The next four sections, 90th, 91st, 94th and 95th arrived in January and February 1917. No 1 Gun of 90th was always in the Janes area and its No 2 gun on the Doiran front. The 91st went to the Struma valley; the 94th spent a short time near the 73rd AAS on the Dudular ridge but was then moved to the XII Corps area at Snevce and Hill 420. The 95th went to a two-gun position east of the 5km post on the Seres road. The 97th, 98th and 99th arrived around March 1917; the 97th went to the Doiran front, the 98th went to Guvezne but the 99th did not become operational until July 1917, when its guns arrived and it set up a two-gun position at the eastern end of the ridge by what was called the Harmankoj tumulus, these were the last Sections to be formed in Britain that operated at Salonika. 141st, 153rd and 154th were formed at Salonika in 1918 and the last two saw very little active service.

 

The AA sections were deployed to protect key sites, camps, supply dumps, railheads, heavy gun emplacements etc.
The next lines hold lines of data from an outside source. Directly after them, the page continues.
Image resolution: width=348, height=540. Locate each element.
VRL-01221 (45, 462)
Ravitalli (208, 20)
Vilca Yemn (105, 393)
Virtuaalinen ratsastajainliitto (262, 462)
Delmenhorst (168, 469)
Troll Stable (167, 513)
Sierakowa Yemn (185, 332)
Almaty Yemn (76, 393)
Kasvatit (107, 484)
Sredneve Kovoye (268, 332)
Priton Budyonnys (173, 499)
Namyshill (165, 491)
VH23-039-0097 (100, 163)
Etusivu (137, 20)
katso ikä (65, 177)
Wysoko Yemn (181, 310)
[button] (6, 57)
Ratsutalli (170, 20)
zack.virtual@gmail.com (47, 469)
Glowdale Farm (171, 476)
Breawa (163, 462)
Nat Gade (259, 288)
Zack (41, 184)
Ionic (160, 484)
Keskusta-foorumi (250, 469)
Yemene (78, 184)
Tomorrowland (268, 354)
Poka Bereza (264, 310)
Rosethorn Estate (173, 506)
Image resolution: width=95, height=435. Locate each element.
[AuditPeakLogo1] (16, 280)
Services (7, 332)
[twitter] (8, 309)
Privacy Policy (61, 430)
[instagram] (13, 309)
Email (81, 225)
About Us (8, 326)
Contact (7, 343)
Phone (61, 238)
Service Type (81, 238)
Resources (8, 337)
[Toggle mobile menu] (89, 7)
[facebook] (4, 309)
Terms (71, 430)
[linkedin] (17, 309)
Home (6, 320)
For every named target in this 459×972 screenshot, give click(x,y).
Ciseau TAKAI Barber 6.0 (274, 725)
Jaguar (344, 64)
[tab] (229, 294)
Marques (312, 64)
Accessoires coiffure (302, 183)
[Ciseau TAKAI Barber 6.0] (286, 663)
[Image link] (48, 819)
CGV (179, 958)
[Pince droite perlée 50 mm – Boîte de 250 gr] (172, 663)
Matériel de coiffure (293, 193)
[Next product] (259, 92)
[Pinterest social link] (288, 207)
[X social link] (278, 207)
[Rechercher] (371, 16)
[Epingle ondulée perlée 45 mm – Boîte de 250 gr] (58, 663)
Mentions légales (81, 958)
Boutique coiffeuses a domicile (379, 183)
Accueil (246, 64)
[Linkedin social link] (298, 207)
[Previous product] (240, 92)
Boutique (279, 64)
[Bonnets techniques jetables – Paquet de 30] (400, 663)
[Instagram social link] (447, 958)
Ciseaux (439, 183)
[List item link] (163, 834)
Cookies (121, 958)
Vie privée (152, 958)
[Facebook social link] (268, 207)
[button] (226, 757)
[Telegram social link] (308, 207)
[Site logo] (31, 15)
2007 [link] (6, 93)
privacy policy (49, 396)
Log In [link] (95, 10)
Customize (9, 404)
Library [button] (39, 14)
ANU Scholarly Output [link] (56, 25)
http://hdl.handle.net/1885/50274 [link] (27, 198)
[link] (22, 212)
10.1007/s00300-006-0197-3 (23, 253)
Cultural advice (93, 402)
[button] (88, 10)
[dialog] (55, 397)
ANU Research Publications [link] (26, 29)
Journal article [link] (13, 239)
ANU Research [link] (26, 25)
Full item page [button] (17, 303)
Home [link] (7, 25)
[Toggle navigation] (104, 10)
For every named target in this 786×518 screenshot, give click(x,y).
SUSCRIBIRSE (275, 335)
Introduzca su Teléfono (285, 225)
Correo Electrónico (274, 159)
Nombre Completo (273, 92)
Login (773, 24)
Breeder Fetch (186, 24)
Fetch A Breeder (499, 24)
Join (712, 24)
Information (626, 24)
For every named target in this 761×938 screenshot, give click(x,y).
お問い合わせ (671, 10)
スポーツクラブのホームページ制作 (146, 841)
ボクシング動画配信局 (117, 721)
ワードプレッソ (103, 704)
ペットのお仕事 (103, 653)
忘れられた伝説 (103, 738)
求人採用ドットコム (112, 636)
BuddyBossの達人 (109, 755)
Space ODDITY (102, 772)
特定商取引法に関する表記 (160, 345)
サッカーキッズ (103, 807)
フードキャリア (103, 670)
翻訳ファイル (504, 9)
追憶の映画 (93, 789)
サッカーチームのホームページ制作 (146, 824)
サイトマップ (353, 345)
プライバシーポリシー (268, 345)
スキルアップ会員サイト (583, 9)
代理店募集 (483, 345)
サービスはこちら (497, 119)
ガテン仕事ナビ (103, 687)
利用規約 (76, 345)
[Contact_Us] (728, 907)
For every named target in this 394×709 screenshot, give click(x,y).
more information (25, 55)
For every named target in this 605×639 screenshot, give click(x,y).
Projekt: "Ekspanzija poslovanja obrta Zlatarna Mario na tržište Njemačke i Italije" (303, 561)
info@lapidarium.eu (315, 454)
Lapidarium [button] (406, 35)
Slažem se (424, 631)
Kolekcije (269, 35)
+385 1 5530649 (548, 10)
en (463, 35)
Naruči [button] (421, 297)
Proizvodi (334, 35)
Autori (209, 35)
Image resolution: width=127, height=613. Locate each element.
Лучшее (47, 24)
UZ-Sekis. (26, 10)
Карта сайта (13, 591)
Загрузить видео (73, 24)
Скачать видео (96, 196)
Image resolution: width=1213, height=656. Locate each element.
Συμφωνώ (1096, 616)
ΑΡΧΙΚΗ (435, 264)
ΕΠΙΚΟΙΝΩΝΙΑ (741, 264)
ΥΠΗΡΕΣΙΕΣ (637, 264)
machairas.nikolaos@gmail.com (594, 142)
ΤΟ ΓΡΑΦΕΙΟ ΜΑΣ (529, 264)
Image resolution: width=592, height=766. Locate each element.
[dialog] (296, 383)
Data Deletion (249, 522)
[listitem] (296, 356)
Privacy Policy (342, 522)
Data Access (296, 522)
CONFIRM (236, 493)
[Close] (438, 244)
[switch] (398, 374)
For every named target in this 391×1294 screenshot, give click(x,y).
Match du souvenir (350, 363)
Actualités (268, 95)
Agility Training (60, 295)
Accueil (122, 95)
Success was not measured by the number of aeroplanes shot down but by how effectively they were able to disrupt the enemy pilot’s mission often by forcing them to fly higher reducing bombing effectiveness or the quality of reconnaissance photographs. The AA sections like most units operating behind the lines had no men killed in action but like others in this theatre they suffered many losses due to sickness, particularly the influenza outbreak.